[Dataset rows]
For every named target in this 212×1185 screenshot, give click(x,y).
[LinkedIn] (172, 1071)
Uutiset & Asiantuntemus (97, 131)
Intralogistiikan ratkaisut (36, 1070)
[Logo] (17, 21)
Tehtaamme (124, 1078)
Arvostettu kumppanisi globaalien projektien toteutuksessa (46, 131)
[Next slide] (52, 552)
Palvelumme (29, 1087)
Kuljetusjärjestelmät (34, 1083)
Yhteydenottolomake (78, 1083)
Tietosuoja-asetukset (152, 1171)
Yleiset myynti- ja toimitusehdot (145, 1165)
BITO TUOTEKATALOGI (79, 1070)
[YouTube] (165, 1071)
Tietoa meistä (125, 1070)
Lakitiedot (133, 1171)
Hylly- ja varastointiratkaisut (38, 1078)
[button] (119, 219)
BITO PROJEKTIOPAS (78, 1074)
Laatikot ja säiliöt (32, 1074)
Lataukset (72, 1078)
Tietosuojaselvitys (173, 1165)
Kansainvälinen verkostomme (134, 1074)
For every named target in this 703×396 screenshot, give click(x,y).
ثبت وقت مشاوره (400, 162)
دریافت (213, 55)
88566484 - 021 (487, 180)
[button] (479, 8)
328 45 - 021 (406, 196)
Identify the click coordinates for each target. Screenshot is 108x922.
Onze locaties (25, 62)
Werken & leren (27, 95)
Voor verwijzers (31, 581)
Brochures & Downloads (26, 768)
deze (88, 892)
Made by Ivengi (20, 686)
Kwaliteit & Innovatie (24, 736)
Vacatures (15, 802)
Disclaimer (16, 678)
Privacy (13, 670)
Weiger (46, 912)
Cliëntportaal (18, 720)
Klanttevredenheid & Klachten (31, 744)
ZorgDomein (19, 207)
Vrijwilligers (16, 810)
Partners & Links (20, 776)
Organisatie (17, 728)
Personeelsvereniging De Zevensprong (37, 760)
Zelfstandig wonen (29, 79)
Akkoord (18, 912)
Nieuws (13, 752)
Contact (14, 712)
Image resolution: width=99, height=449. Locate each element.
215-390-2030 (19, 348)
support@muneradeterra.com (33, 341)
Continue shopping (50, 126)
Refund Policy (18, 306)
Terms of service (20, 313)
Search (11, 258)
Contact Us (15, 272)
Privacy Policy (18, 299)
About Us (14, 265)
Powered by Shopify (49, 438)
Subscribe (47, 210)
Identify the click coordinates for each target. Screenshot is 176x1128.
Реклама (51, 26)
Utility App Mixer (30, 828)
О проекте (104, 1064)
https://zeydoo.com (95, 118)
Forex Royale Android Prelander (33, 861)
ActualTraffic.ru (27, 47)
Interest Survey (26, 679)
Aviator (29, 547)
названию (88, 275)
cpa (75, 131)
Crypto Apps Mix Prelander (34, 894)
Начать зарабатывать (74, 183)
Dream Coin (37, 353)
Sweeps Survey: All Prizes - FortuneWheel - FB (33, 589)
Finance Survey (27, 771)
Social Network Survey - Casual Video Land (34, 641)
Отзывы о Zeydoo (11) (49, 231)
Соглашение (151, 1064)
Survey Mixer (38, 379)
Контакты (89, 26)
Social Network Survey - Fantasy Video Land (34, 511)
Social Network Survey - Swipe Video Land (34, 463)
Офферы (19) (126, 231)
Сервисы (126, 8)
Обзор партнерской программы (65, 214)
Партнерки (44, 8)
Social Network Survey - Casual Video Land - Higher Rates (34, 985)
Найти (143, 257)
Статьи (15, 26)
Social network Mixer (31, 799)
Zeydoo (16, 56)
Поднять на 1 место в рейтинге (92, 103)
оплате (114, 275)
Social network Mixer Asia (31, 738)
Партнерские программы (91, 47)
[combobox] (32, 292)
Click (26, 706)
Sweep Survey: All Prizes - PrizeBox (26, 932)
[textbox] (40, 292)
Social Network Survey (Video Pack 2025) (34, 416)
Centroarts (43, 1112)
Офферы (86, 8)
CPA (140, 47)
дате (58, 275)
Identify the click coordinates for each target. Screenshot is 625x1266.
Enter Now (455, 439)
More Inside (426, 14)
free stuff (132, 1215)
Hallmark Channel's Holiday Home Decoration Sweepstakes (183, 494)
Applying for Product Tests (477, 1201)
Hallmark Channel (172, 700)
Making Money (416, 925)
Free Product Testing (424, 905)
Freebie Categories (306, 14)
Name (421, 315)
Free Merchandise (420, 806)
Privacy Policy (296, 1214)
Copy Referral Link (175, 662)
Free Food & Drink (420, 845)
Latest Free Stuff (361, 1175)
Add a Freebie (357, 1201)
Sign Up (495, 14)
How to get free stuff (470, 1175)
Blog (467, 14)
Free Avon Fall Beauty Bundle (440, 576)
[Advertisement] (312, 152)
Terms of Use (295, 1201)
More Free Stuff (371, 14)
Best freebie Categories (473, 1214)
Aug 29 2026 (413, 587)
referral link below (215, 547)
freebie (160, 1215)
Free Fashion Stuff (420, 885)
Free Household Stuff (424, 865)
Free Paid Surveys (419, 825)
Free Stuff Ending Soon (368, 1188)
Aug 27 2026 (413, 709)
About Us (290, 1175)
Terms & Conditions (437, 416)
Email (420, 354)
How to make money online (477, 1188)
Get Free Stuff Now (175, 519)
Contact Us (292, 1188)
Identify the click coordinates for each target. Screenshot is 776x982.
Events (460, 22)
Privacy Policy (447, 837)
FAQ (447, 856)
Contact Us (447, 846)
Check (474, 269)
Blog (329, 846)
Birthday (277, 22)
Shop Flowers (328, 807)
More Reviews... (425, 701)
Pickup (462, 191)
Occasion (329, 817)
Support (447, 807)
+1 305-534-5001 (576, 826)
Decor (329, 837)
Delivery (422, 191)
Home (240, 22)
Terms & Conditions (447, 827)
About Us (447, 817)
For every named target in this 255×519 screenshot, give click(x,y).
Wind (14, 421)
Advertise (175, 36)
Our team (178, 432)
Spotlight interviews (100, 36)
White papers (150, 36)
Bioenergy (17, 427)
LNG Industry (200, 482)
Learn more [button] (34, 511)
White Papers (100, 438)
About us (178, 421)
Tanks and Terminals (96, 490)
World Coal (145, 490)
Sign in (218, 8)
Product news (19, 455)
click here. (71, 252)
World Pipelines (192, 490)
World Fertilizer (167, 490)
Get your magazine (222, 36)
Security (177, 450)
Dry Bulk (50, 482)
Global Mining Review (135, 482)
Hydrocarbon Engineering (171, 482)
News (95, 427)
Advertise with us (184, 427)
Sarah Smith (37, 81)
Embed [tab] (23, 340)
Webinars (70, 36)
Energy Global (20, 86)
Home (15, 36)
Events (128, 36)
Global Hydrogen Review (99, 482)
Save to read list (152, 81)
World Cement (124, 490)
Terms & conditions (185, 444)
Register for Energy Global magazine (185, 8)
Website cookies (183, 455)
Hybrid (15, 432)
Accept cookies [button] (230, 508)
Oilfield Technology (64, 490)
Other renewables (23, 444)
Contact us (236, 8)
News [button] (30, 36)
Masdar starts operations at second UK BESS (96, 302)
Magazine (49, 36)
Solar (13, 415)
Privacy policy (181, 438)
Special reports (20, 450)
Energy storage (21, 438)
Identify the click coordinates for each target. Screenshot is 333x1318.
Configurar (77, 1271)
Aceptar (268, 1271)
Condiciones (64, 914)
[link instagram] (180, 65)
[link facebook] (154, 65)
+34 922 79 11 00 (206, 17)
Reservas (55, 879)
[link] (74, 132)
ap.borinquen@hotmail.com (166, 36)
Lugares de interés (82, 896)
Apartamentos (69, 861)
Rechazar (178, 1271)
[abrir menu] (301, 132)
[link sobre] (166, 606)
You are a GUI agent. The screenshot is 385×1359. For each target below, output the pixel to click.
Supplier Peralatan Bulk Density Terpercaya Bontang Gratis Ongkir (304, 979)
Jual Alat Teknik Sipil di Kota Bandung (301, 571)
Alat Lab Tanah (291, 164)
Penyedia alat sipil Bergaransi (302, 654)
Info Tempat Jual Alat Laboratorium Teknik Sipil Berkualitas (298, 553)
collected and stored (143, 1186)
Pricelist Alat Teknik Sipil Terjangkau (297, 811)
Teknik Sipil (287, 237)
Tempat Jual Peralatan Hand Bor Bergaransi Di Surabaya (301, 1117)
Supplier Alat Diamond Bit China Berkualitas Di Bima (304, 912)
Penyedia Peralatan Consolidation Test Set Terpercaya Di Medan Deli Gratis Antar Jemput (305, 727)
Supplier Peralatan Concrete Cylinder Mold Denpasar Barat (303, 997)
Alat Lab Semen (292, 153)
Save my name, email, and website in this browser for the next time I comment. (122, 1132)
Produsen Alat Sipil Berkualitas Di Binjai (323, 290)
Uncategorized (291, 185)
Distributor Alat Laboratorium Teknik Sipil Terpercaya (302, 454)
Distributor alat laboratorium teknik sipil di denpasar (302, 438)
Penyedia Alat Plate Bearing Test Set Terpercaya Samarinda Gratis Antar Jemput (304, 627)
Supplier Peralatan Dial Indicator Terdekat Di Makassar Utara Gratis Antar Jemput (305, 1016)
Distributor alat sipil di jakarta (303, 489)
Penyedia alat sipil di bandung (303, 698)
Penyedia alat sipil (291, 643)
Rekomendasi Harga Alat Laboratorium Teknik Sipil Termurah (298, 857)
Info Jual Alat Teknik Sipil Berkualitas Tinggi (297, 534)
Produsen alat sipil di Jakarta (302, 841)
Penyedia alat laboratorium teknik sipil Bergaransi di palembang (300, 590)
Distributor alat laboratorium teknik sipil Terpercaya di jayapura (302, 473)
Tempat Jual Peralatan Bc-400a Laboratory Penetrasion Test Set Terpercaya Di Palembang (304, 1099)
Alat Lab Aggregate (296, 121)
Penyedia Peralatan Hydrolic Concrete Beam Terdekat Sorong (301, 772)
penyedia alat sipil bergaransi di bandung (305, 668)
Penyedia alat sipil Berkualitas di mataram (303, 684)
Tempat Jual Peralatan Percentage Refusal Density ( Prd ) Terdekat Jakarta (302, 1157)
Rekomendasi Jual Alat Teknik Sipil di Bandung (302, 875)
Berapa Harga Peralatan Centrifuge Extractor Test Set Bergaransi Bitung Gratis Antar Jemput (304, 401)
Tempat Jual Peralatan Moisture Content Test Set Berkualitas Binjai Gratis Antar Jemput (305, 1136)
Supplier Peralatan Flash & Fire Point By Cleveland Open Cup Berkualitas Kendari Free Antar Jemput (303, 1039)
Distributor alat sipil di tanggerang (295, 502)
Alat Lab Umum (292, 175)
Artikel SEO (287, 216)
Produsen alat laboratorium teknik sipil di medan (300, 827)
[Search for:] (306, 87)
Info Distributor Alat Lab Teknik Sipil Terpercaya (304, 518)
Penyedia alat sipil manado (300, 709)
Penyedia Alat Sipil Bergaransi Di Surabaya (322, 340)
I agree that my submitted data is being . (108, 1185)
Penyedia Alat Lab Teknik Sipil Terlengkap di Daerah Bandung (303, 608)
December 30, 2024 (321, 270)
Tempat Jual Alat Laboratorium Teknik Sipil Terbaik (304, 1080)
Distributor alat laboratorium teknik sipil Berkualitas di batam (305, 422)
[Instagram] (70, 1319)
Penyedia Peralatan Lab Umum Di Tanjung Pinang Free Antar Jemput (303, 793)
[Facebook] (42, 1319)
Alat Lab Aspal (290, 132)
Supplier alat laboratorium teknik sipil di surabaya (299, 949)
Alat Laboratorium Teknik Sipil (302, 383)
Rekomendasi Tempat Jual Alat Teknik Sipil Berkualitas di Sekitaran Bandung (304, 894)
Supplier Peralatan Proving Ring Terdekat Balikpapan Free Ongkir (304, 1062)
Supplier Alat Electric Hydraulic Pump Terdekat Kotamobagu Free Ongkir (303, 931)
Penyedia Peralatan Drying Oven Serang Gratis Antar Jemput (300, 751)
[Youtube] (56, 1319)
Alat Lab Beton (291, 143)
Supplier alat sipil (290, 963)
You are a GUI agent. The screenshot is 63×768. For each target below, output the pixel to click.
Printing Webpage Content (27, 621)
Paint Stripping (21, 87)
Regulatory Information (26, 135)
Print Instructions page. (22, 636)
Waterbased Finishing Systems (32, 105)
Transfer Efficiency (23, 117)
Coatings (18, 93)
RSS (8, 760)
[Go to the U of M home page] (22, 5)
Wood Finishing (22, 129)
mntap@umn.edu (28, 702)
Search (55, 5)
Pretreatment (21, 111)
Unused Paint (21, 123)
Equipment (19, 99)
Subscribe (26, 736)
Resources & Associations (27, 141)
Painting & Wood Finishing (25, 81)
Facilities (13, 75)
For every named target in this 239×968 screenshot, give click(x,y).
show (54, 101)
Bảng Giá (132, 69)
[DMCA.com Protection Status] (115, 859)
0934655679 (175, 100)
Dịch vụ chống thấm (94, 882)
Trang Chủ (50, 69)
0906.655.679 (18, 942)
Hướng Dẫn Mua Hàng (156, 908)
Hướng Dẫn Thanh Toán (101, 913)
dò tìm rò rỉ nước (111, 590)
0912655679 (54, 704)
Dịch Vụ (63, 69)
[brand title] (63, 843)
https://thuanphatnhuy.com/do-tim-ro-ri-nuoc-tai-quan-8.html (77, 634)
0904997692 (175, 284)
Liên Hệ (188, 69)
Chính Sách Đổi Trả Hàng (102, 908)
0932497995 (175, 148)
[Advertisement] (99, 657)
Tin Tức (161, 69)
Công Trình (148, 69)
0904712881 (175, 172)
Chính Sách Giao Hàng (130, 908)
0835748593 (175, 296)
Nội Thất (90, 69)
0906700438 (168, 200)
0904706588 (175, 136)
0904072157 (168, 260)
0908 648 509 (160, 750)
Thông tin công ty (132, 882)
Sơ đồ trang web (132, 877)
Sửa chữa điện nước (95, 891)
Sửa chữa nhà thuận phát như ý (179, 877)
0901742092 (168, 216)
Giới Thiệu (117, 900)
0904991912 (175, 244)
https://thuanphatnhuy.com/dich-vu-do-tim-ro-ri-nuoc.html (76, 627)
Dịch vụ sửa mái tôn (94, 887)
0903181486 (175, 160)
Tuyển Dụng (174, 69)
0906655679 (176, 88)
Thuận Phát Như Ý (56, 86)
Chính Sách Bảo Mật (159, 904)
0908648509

* REQUIRED TASK *
Rewrite the part of the records that opens with the line containing "Zeydoo (16, 56)" and closes with the line containing "Free Merchandise (420, 806)", both lines included, multiplying every coordinate in the answers by 0.85 and rounding to the nearest whole number, with halves rounded up. Copy the request lines in that part unchanged.

* SOLUTION TO THIS TASK *
Zeydoo (14, 48)
Поднять на 1 место в рейтинге (78, 88)
оплате (97, 234)
Social network Mixer Asia (26, 627)
Партнерские программы (77, 40)
[combobox] (27, 248)
Click (22, 600)
Sweep Survey: All Prizes - PrizeBox (22, 792)
[textbox] (34, 248)
Social Network Survey (Video Pack 2025) (29, 354)
Centroarts (37, 945)
Офферы (73, 7)
CPA (119, 40)
дате (49, 234)
Identify the click coordinates for each target. Screenshot is 625x1266.
Enter Now (387, 373)
More Inside (362, 12)
free stuff (112, 1033)
Hallmark Channel's Holiday Home Decoration Sweepstakes (156, 420)
Applying for Product Tests (405, 1021)
Hallmark Channel (146, 595)
Making Money (354, 786)
Free Product Testing (360, 769)
Freebie Categories (260, 12)
Name (358, 268)
Free Merchandise (357, 685)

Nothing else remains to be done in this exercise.